─── Reading text

Mark of Toro | Herald Sun
Andy Jones  |  by www.news.com.au. All rights reserved. 18.01 | 22:57

GUILLERMO del Toro was asked to direct The Chronicles of narnia: The Lion, the Witch and the Wardrobe, but he turned it down because, as a lapsed Catholic, he couldn't see himself bringing Aslan the lion back to life.
Instead, he put his dark imagination to work on an original story, Pan's Labyrinth, a bloody and harrowing fairytale that incorporates elements from C.S.

Lewis's beloved Christian allegory and various other classics of children's literature. Set in the aftermath of the Spanish Civil War, Pan's Labyrinth shows why del Toro's sensibility is perfectly suited and utterly alien to the gentle Narnia.
He subjects his hero, an 11-year-old girl whose mother has married a captain in General Franco's army, to shocking violence and vexing moral quandaries.


I'm not proselytising anything about a lion resurrecting. I'm not trying to sell you into a point. I'm just doing a little parable about disobedience and choice, del Toro says.


This is my version of that universe, not only Narnia, but that universe of children's literature.
Del Toro, 42, a native of Guadalajara, is frequently mentioned in the same breath as Alejandro Gonzalez Inarritu and Alfonso Cuaron, two other Mexican filmmakers who've enjoyed recent international success.
All three released acclaimed movies last year - Babel from Inarritu and Children of Men from Cuaron.


The comparisons are inevitable because the three men are friends (Cuaron was a producer of Pan's Labyrinth), but del Toro stands out for his arresting visual style - he uses colour as evocatively as any contemporary filmmaker - and his commitment to exploring mature themes through fantasy.
Arthouse devotees may have discovered him in 2001 with the release of The Devil's Backbone - his first Spanish Civil War movie, a ghost story set in an orphanage.
Horror cultists may adore his 1993 feature debut, Cronos, a bizarre, allegorical vampire tale.


In Pan's Labyrinth, young Ofelia (Ivana Baquero) moves with her ailing, pregnant mother to an encampment in northern Spain where her stepfather, Captain Vidal (Sergi Lopez) is rooting out what remains of the republican resistance.
She retreats into a magical realm guarded by a capricious, menacing incarnation of the Greek god Pan (Doug Jones), who tells her she might be a long-lost princess.
Del Toro is not just a filmmaker; he's a film watcher , says Jones, a creature specialist who appeared in del Toro's Mimic and Hellboy and plays two roles in Pan's Labyrinth.


He's a fanboy first, and he only makes movies he really wants to watch, and he has excellent taste.
Dressed in black from head to toe, with wire-rimmed glasses and a bushy but well-kept beard, del Toro is droll, articulate and profane.
Consider his comparison of Pan's Labyrinth, a defiantly R-rated fairytale, with more innocuous children's fare.


I do think there is far more an immoral position in creating a movie like Free Willy, where I'm telling a kid, 'If you swim next to a f---ing killer whale, she'll become your friend'. F--- no! She will eat your f---ing guts and spit you out!


Del Toro continues in a more reflective vein: If my child watches my movies by accident, they will not try to think the world is a safe place, which it's not. Children should know the dangers of the world and not be neurotically isolated from them.

──────

§ Given task
According to the article about Guillermo del Toro, why did he decline to direct The Chronicles of Narnia: The Lion, the Witch and the Wardrobe? Answer in one to three sentences. Rely on the article alone.

─── Source material

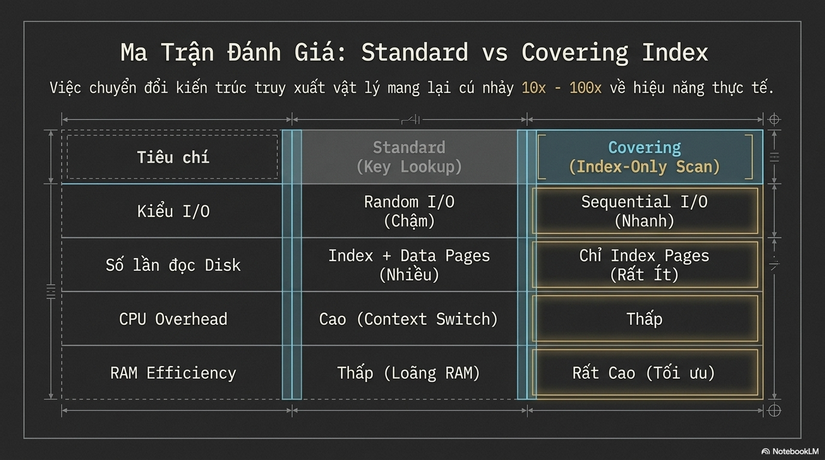The image size is (825, 460).
Task: Click the Random I/O (Chậm) cell
Action: click(x=409, y=211)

──────

§ Answer to the task
He turned it down because, as a lapsed Catholic, he couldn't see himself bringing Aslan the lion back to life.